Turbochargers commonly include a turbine and a compressor linked by a shared rotating shaft. The turbine inlet receives exhaust gases from the engine exhaust manifold causing the turbine wheel to rotate. This rotation drives the compressor, compressing ambient air and delivering it to the air intake of the engine, resulting in a greater amount of the air (for a diesel engine, or air/fuel mixture for a natural gas or gasoline engine) entering into the cylinder. Due to the balance of pressure inside the turbocharger, a considerable axial force tends to push the rotating shaft in the direction of the compressor. These forces are absorbed by the thrust bearing. In addition, under certain conditions of rotating group instability (for example early stages of journal bearing wear or failure), radial forces can be generated. Such radial forces, and other transverse forces which act prior to the radial forces, can result in severe damage to the turbocharger.
Some conventional systems attempt to detect the presence of these radial forces, however these systems do not attempt to detect the earlier presence of transverse forces between the shaft and interior components of the turbocharger, and thus significant damage could have already occurred to the turbocharger. Additionally, some conventional systems do employ speed sensors with the rotating shaft, however these systems do not use these speed sensors to determine whether transverse forces are present.

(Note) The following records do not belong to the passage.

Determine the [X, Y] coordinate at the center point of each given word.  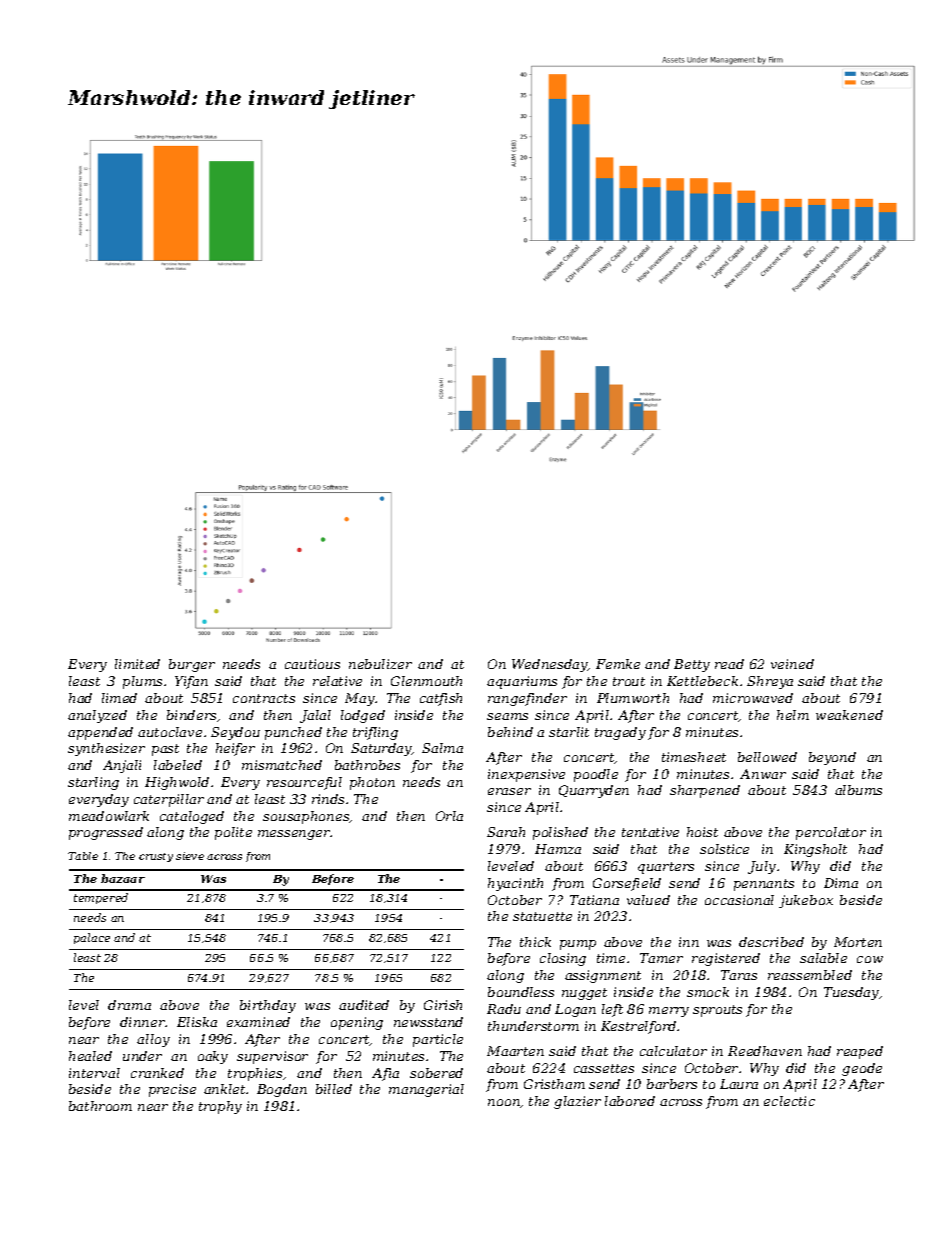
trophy [220, 1107]
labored [630, 1101]
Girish [443, 1005]
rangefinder [527, 699]
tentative [650, 832]
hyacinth [515, 884]
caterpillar [169, 800]
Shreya [770, 682]
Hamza [558, 849]
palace [92, 938]
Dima [841, 883]
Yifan [191, 682]
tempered [101, 898]
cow [870, 959]
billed [334, 1089]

Thus, it would be advantageous to provide an early warning detection system to monitor the radial motion of the rotating shaft of the turbocharger and/or the presence of these transverse forces, prior to the onset of any damage to the turbocharger. Such a system may, for example, initially determine the early onset of transverse forces (sensed as excessive radial shaft motion) exerted on the rotating shaft, thereby preventing subsequent damage caused by axial forces.